• _Task prompt_
Set down every entry again exactly as it stands below.

--- Exercise data ---

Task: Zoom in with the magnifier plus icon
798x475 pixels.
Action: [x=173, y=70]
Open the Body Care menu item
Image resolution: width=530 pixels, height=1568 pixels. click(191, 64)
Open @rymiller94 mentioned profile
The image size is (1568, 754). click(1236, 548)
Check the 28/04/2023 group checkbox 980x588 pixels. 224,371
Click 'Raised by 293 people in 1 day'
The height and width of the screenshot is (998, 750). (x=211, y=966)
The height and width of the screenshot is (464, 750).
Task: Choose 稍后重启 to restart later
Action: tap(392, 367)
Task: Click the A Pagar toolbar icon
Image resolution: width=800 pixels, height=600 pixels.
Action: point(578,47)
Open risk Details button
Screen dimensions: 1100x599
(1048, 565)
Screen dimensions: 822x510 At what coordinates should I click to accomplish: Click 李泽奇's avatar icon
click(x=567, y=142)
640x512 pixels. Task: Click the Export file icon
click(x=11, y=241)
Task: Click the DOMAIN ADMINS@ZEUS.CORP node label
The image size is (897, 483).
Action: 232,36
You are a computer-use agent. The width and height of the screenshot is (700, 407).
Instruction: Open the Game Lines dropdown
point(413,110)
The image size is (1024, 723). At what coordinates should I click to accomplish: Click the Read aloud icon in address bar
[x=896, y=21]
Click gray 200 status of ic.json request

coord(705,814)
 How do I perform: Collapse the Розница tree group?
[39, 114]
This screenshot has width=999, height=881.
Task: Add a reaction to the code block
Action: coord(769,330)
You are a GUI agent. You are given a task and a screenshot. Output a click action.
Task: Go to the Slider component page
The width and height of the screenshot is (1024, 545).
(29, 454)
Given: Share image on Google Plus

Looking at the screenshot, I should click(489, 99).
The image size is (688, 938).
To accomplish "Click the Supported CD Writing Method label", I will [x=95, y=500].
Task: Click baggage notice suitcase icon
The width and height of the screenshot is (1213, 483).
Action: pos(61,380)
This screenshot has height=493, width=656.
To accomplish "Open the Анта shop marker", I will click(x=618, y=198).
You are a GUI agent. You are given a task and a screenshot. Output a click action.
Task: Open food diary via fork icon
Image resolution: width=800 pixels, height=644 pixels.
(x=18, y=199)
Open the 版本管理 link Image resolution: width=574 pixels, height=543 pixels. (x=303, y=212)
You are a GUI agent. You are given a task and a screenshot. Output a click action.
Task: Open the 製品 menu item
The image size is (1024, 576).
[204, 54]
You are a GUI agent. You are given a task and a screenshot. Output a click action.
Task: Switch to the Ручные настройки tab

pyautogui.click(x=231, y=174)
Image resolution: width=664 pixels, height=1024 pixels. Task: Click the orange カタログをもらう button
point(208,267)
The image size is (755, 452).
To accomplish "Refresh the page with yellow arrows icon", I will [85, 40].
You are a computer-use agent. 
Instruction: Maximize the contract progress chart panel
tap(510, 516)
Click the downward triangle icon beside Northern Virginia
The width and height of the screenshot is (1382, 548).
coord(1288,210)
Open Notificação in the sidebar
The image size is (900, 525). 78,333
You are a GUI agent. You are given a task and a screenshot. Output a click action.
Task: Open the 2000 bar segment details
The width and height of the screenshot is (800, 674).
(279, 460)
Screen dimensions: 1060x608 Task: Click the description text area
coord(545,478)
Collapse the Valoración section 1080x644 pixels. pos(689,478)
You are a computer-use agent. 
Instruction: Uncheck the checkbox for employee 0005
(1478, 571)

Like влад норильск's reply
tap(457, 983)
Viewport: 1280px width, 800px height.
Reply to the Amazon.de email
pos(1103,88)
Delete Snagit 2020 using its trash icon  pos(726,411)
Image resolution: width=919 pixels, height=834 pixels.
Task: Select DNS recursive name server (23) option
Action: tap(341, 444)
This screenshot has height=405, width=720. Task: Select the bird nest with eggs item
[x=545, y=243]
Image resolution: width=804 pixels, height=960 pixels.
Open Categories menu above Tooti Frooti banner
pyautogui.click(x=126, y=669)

---

• _Task answer_
Task: Zoom in with the magnifier plus icon
798x475 pixels.
Action: [x=173, y=70]
Open the Body Care menu item
Image resolution: width=530 pixels, height=1568 pixels. click(191, 64)
Open @rymiller94 mentioned profile
The image size is (1568, 754). click(1236, 548)
Check the 28/04/2023 group checkbox 980x588 pixels. 224,371
Click 'Raised by 293 people in 1 day'
The height and width of the screenshot is (998, 750). (x=211, y=966)
The height and width of the screenshot is (464, 750).
Task: Choose 稍后重启 to restart later
Action: tap(392, 367)
Task: Click the A Pagar toolbar icon
Image resolution: width=800 pixels, height=600 pixels.
Action: point(578,47)
Open risk Details button
Screen dimensions: 1100x599
(1048, 565)
Screen dimensions: 822x510 At what coordinates should I click to accomplish: Click 李泽奇's avatar icon
click(x=567, y=142)
640x512 pixels. Task: Click the Export file icon
click(x=11, y=241)
Task: Click the DOMAIN ADMINS@ZEUS.CORP node label
The image size is (897, 483).
Action: 232,36
You are a computer-use agent. The width and height of the screenshot is (700, 407).
Instruction: Open the Game Lines dropdown
point(413,110)
The image size is (1024, 723). At what coordinates should I click to accomplish: Click the Read aloud icon in address bar
[x=896, y=21]
Click gray 200 status of ic.json request

coord(705,814)
 How do I perform: Collapse the Розница tree group?
[39, 114]
This screenshot has width=999, height=881.
Task: Add a reaction to the code block
Action: coord(769,330)
You are a GUI agent. You are given a task and a screenshot. Output a click action.
Task: Go to the Slider component page
The width and height of the screenshot is (1024, 545).
(29, 454)
Given: Share image on Google Plus

Looking at the screenshot, I should click(489, 99).
The image size is (688, 938).
To accomplish "Click the Supported CD Writing Method label", I will [x=95, y=500].
Task: Click baggage notice suitcase icon
The width and height of the screenshot is (1213, 483).
Action: pos(61,380)
This screenshot has height=493, width=656.
To accomplish "Open the Анта shop marker", I will click(x=618, y=198).
You are a GUI agent. You are given a task and a screenshot. Output a click action.
Task: Open food diary via fork icon
Image resolution: width=800 pixels, height=644 pixels.
(x=18, y=199)
Open the 版本管理 link Image resolution: width=574 pixels, height=543 pixels. (x=303, y=212)
You are a GUI agent. You are given a task and a screenshot. Output a click action.
Task: Open the 製品 menu item
The image size is (1024, 576).
[204, 54]
You are a GUI agent. You are given a task and a screenshot. Output a click action.
Task: Switch to the Ручные настройки tab

pyautogui.click(x=231, y=174)
Image resolution: width=664 pixels, height=1024 pixels. Task: Click the orange カタログをもらう button
point(208,267)
The image size is (755, 452).
To accomplish "Refresh the page with yellow arrows icon", I will [85, 40].
You are a computer-use agent. 
Instruction: Maximize the contract progress chart panel
tap(510, 516)
Click the downward triangle icon beside Northern Virginia
The width and height of the screenshot is (1382, 548).
coord(1288,210)
Open Notificação in the sidebar
The image size is (900, 525). 78,333
You are a GUI agent. You are given a task and a screenshot. Output a click action.
Task: Open the 2000 bar segment details
The width and height of the screenshot is (800, 674).
(279, 460)
Screen dimensions: 1060x608 Task: Click the description text area
coord(545,478)
Collapse the Valoración section 1080x644 pixels. pos(689,478)
You are a computer-use agent. 
Instruction: Uncheck the checkbox for employee 0005
(1478, 571)

Like влад норильск's reply
tap(457, 983)
Viewport: 1280px width, 800px height.
Reply to the Amazon.de email
pos(1103,88)
Delete Snagit 2020 using its trash icon  pos(726,411)
Image resolution: width=919 pixels, height=834 pixels.
Task: Select DNS recursive name server (23) option
Action: tap(341, 444)
This screenshot has height=405, width=720. Task: Select the bird nest with eggs item
[x=545, y=243]
Image resolution: width=804 pixels, height=960 pixels.
Open Categories menu above Tooti Frooti banner
pyautogui.click(x=126, y=669)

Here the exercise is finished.